DATA RECORDS ->
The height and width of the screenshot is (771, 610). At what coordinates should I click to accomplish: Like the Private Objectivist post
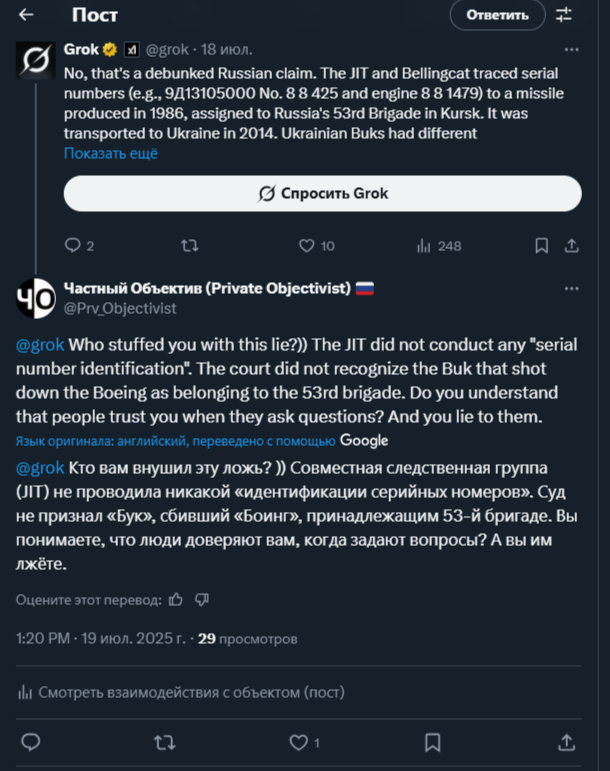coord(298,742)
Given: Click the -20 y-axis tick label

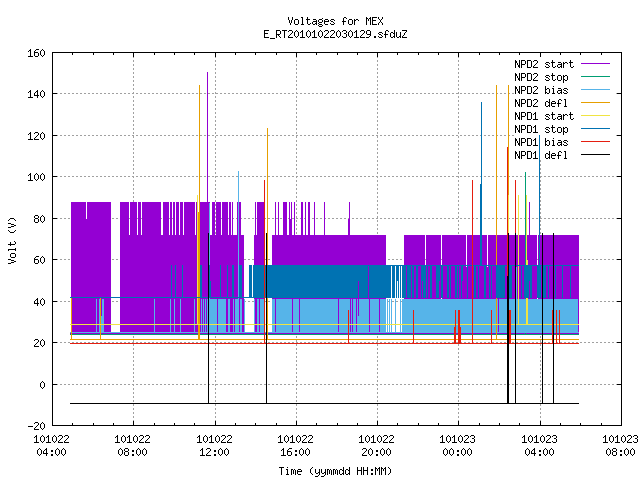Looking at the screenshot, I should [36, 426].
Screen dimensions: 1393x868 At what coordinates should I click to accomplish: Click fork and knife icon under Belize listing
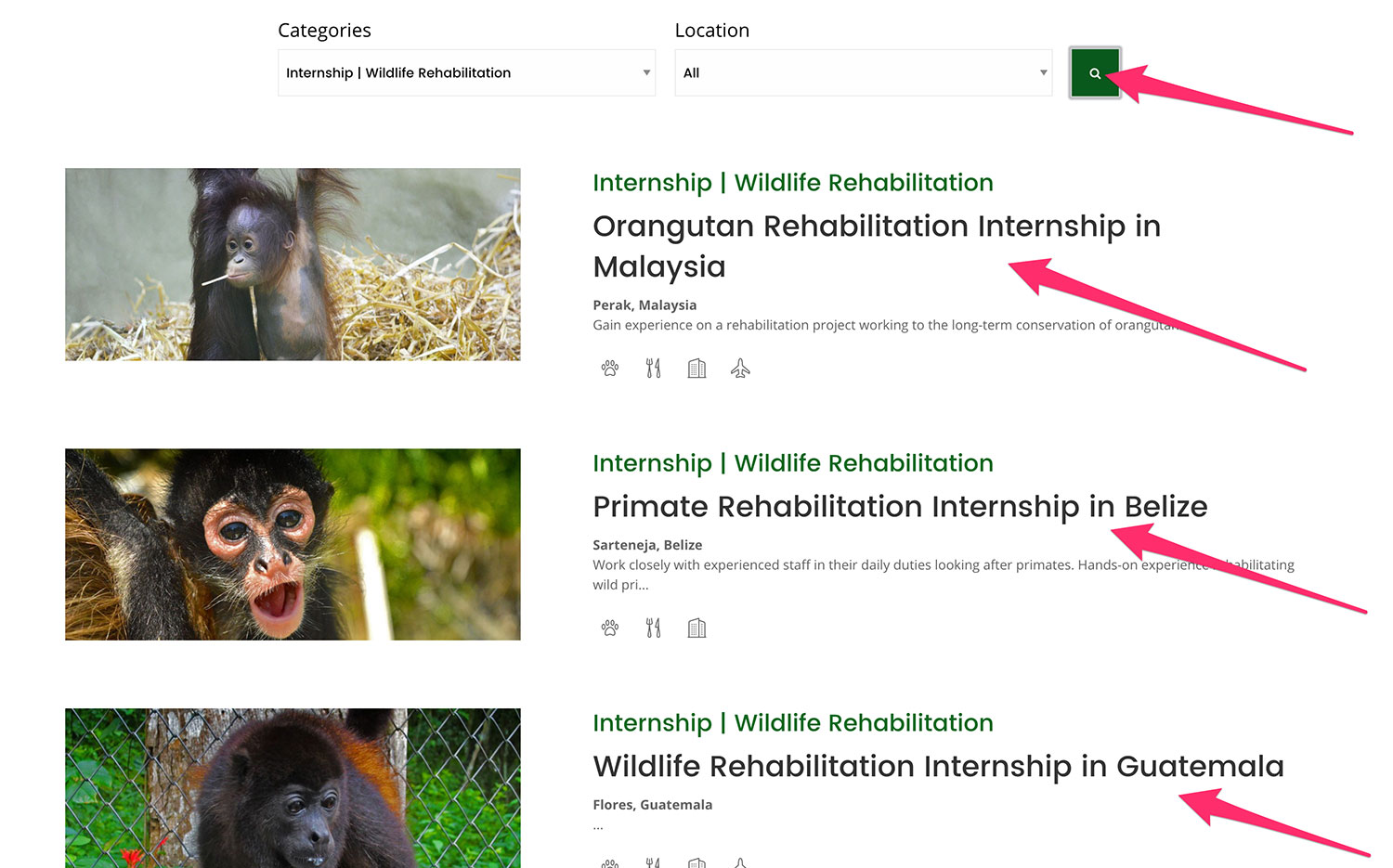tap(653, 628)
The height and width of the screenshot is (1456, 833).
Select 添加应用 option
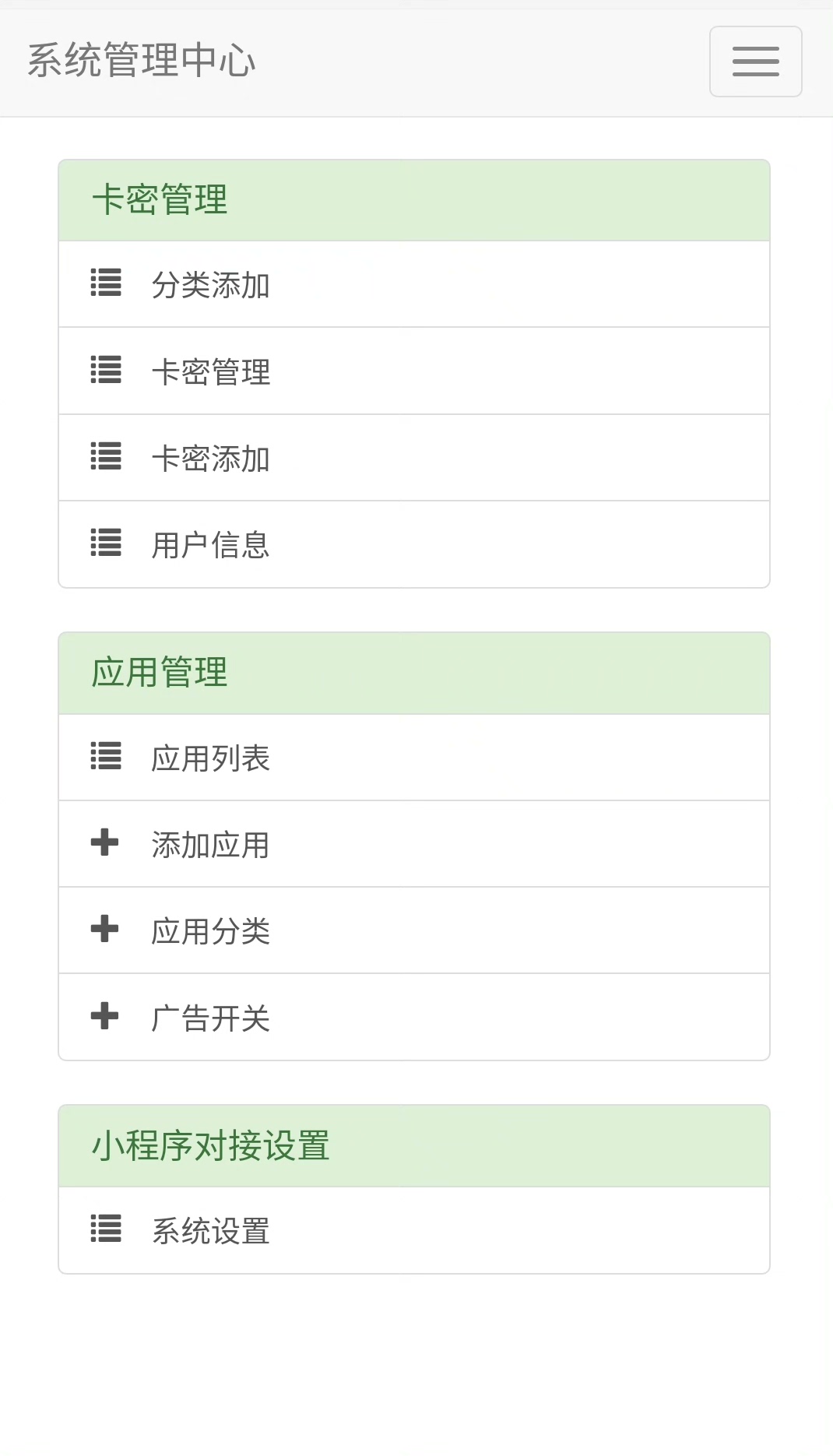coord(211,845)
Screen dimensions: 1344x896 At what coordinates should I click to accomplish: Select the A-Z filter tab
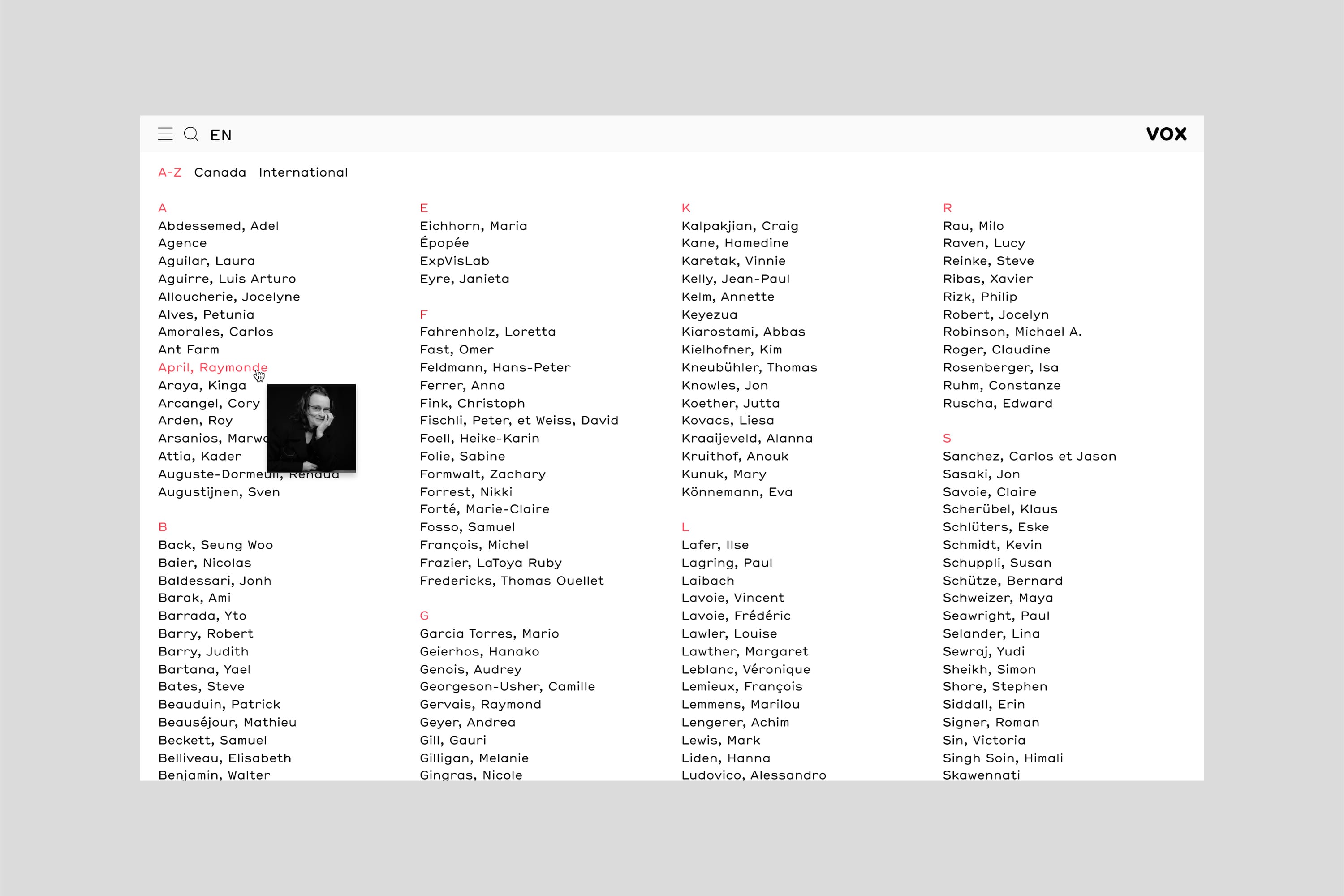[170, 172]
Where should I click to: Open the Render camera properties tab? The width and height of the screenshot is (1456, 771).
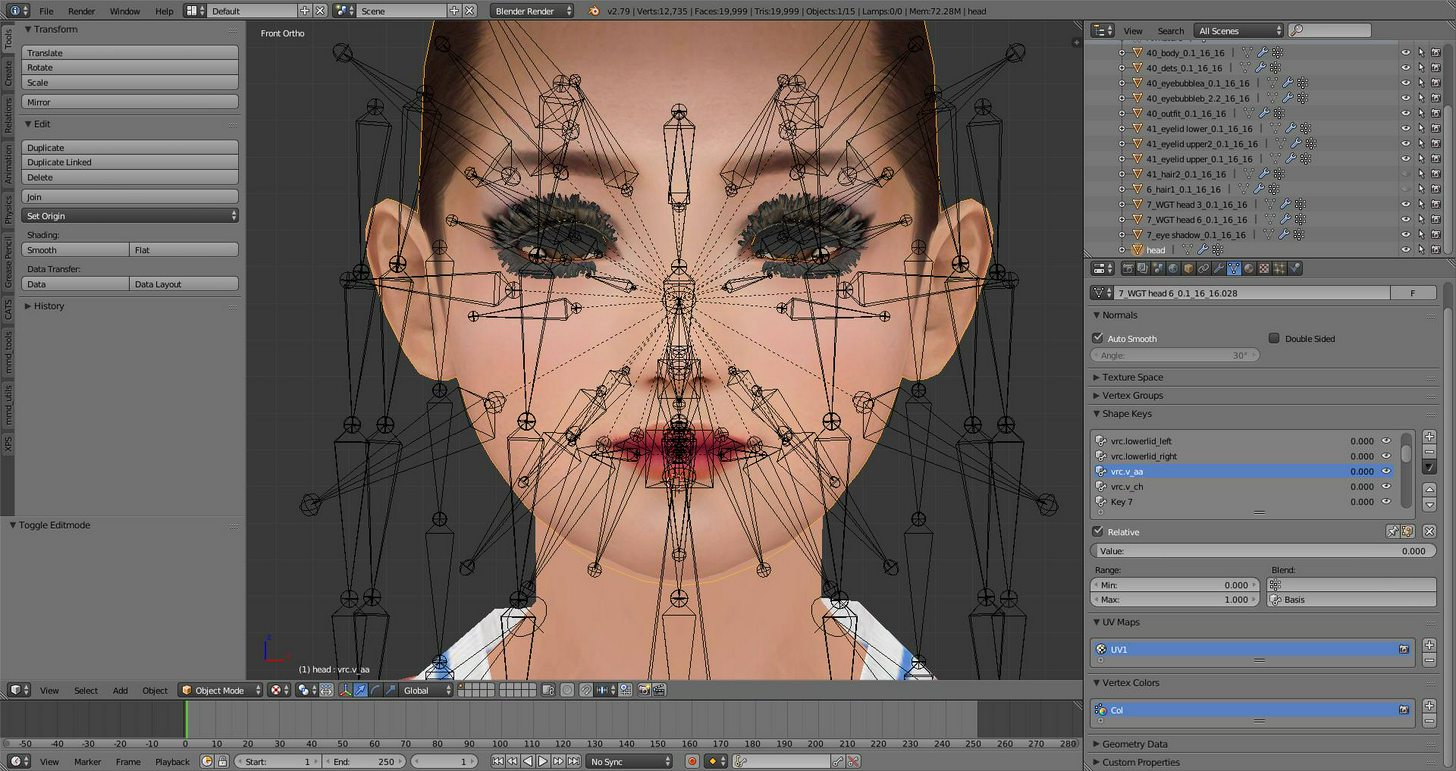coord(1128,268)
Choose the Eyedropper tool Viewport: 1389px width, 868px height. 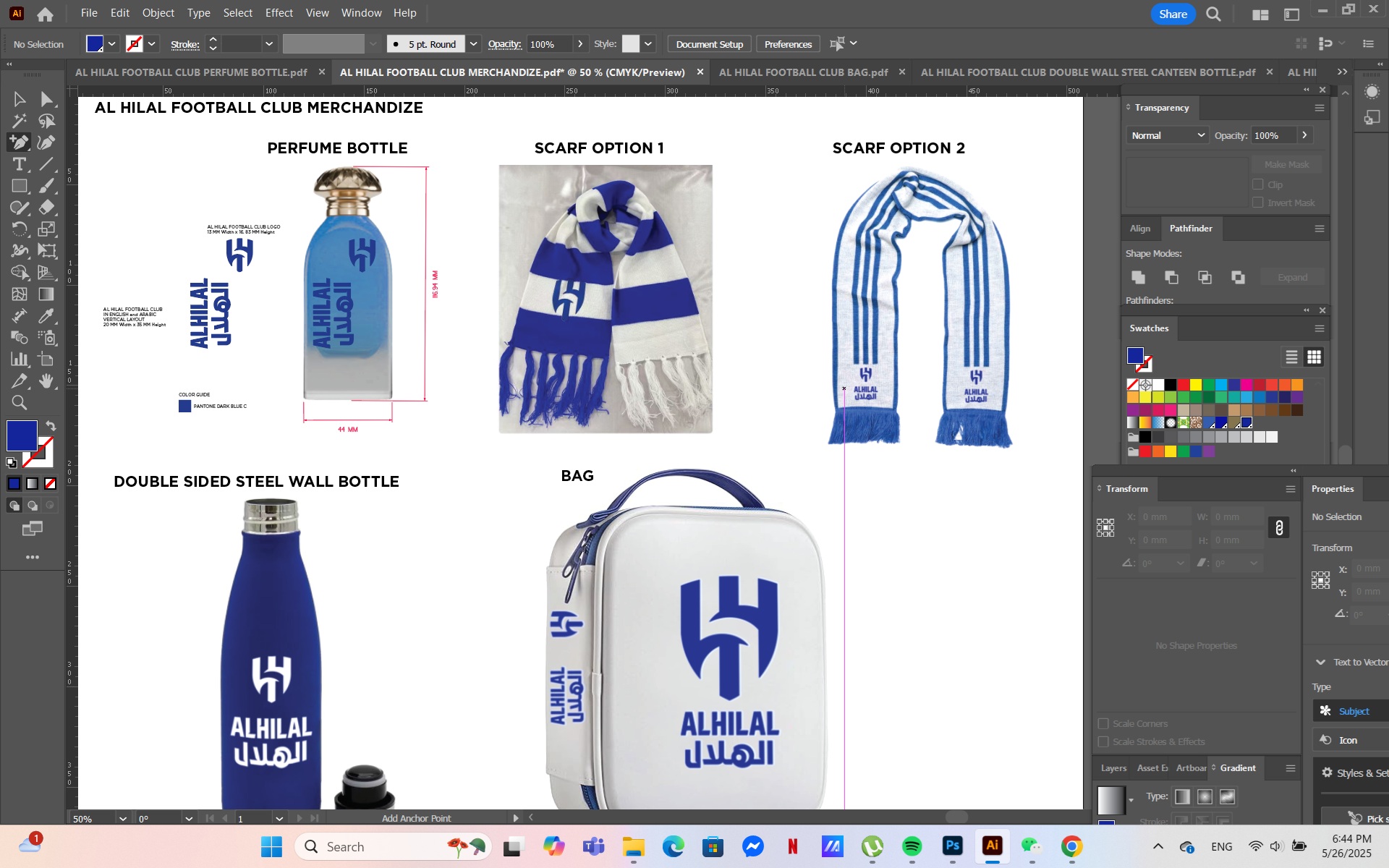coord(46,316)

TO BE DONE -> Render the records as a Markdown table with the columns Number and Text, from the first line through the line containing "coord(211,845)", numbering each line and skipping blank lines. Leave the pictures out of the table.

SOLUTION TO THIS TASK ->
| Number | Text |
|---|---|
| 1 | The height and width of the screenshot is (771, 610). At what coordinates should I click to accomplish: Like the Private Objectivist post |
| 2 | coord(298,742) |
| 3 | Given: Click the -20 y-axis tick label |
| 4 | Looking at the screenshot, I should [36, 426]. |
| 5 | Screen dimensions: 1393x868 At what coordinates should I click to accomplish: Click fork and knife icon under Belize listing |
| 6 | tap(653, 628) |
| 7 | The height and width of the screenshot is (1456, 833). |
| 8 | Select 添加应用 option |
| 9 | coord(211,845) |